I have this situation:
tasks.py
@task
def add(a,b):
return a+b
@task
def other():
chunks = [1,1,1,1] # dummy data
for index in range(3):
# wait for each group to finish then continue to the next one
res = group( add.s(i,i) for i in chunks ).apply_async()
# sleep for 1 second if group is not ready
while not res.get():
time.sleep(1)
Could this lead to a deadlock while waiting for the group of tasks to finish ? Even in the theoretical situation of having only 1 celery worker ?
You are waiting for the result of group
task inside other
task. So it might lead to a dead lock even with one celery worker.
Having a task wait for the result of another task is really inefficient, and may even cause a deadlock if the worker pool is exhausted.
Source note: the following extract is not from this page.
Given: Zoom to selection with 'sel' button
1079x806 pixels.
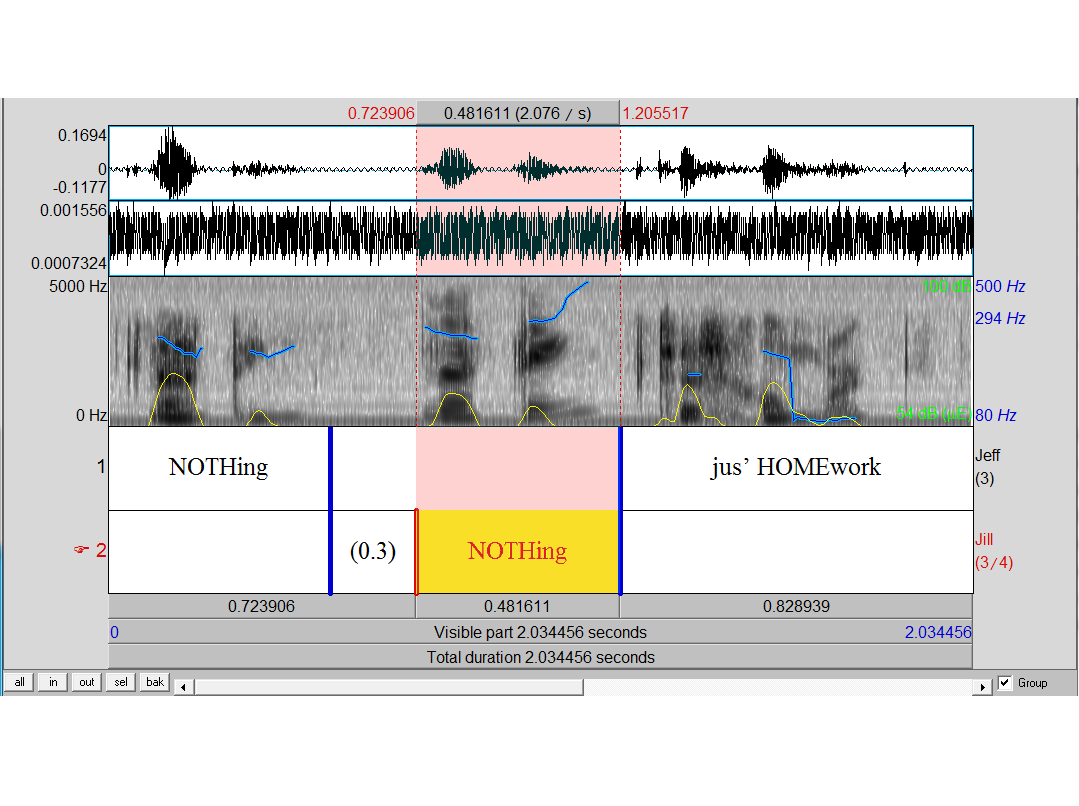Looking at the screenshot, I should tap(120, 682).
Note: This just gives a warning in Celery 3.1. But from Celery 3.2 onwards it will raise an exception.
So, it is better to make your design asynchronous. You can do it with a simple modification.
@task
def other():
chunks = [1, 1, 1, 1]
my_tasks = []
for i in range(3):
# delay is shorthand for apply_async.
# using si to make signature immutable,so that its arguments don't change
group_task = group(add.si(i, i) for i in chunks).delay()
# here instead of executing them immediately, lets chain them
my_tasks.append(group_task)
from celery import chain
chain(my_tasks)